The Richmond, Fredericksburg and Potomac Railroad last night showed the Alexandria City council plans for a $45 million motel and business complex that the railroad said would revitalize the area around the future Metro station on upper King Street.

But the council immediately threw the project into doubt by voting to place a 77-foot height limitation on construction in the area.

The railroad's plans call for construction of several 100-foot-tall buildings including a 300-room motel, a conference center seating up to 800 persons, two or three office buildings and a 1,000-car garage.

The development on land the railroad owns near the 343-foot-tall George Washington Masonic National Memorial, would be bounded by King and Duke streets and Diagonal and Callahan roads.

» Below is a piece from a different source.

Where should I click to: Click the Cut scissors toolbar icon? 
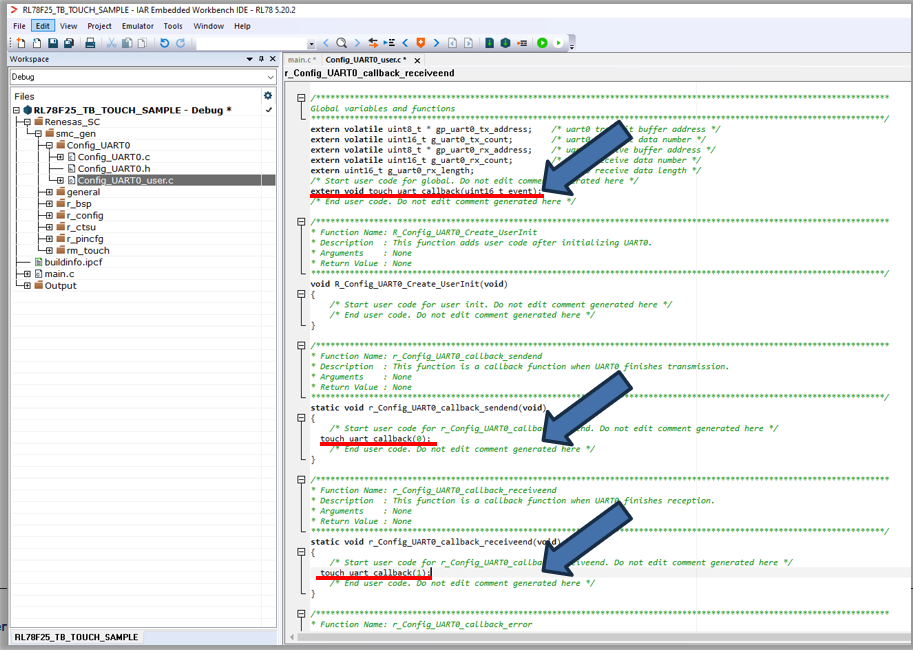coord(112,43)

Developer Donley F Hunt, who has formed a partnership with the railroad to build the complex on the 10-acre site, said he did not know whether the railroad would contest the new height limitation.

After last night's meeting, council member Donald C. Casey called the plans "not in keeping with the city's master plan for the area." Casey said the plans called for "far more density of people and cars than anything the city has proposed."

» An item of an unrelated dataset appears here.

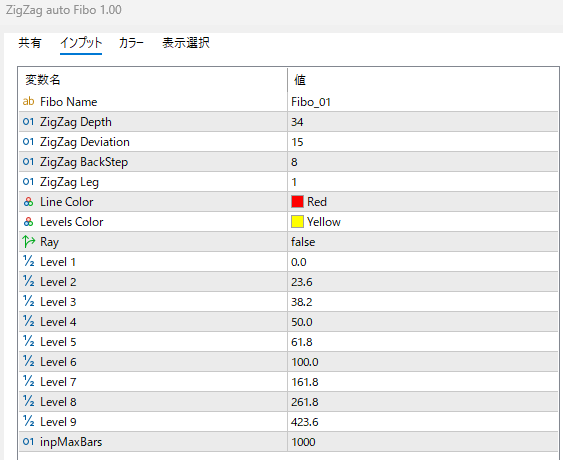Toggle the Ray false value
The height and width of the screenshot is (460, 563).
[x=423, y=242]
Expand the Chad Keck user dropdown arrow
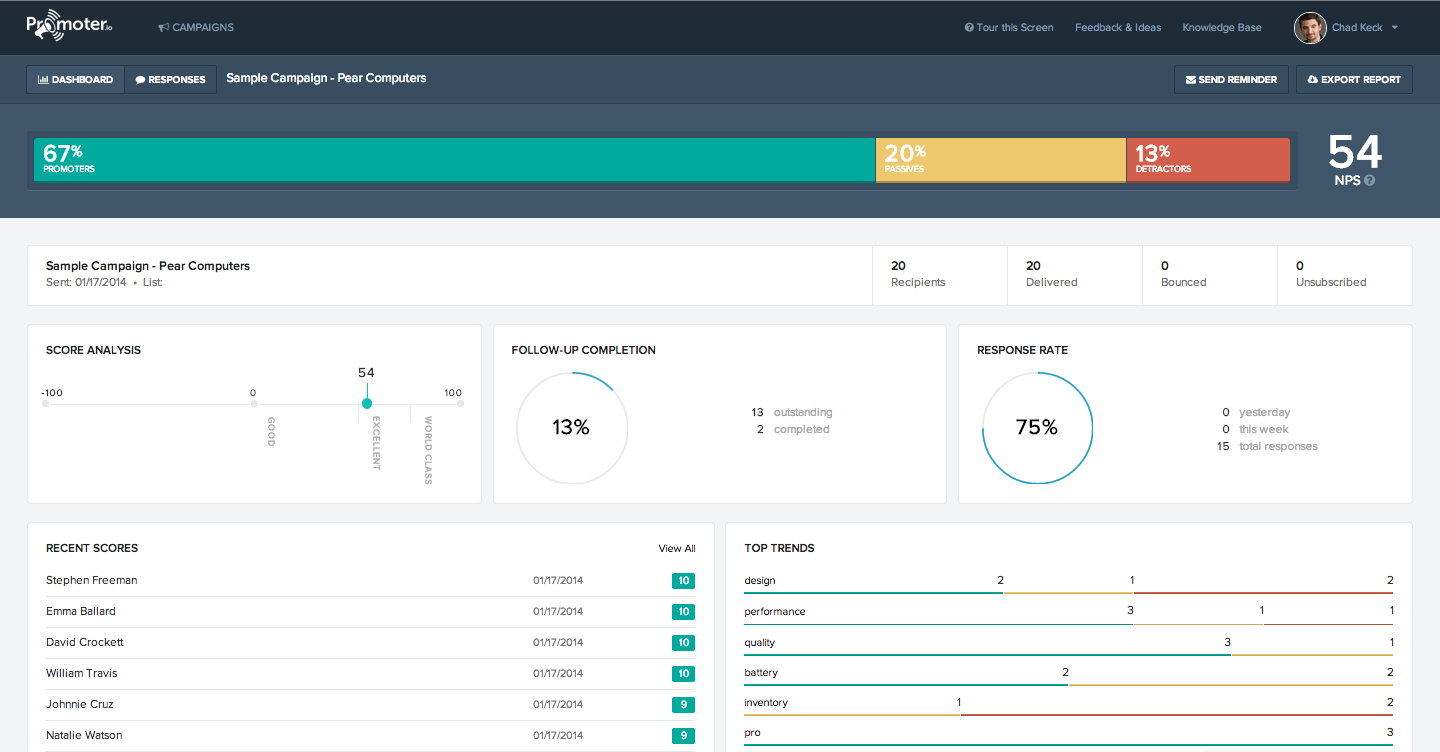 pyautogui.click(x=1395, y=28)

Vice Mayor Robert L. Calhoun questioned whether the railroad could obtain the construction for some of its porposed buildings, which would be built over the tracks of the Metrorail system. The so-called air rights are owned by the Washington Metropolitan Area Transit Authority. Hunt told the council the complex would "serve as a catalyst for the entire upper King Street area," which contains a variety of small stores, auto garages and emplty lots. Hunt said later that he had not obtained air rights from WMATA but that he is negotiating with them.

The site is adjacent to the Rosemont neighborhood of predominantly single-family homes. The site is occupied by the Rf&p Railroad Station, which is used by Amtrak trains. The station, built in 1906, would be maintained in its current state at the center of the complex, Hunt said.

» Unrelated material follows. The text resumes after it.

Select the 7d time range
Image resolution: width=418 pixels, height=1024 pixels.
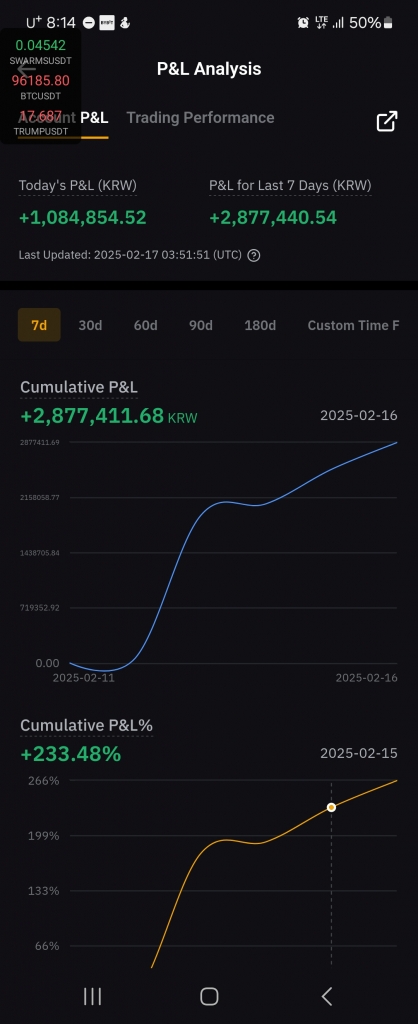pos(39,325)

The towering Washington Masonic memorial, one of the city's most conspicuous landmarks, stands across the street from the proposed complex. It is built on a hill, but some of its lower sections would be blocked from view by 100-foot buildings.

Enactment of the 77-foot height limitation came after bigorous campaigning by residents of the area to lower the maximum building height from 150 feet.

The plans were drawn up by architect William Vosbeck, who told the council that the parking garage would be placed on the south side of Duke Street, keeping traffic away from the congested King Street and the residential Rosemont neighborhood. The council scheduled no further consideration of the rpoposals.

In a related development, the council also upheld the denial by the city planning commission of a building permit wanted by a developer for two 100-foot buildings in the same area. Harry P. Hart, attorney for the Pisner Eig development firm, said he did not know if his clients would sue the city for their refusal to grant the permits, which are needed before construction can begin.

'Mayor Charles E. Beatley Jr. and Councilman Carlyle c. Ring Jr. were absent from last night's meeting.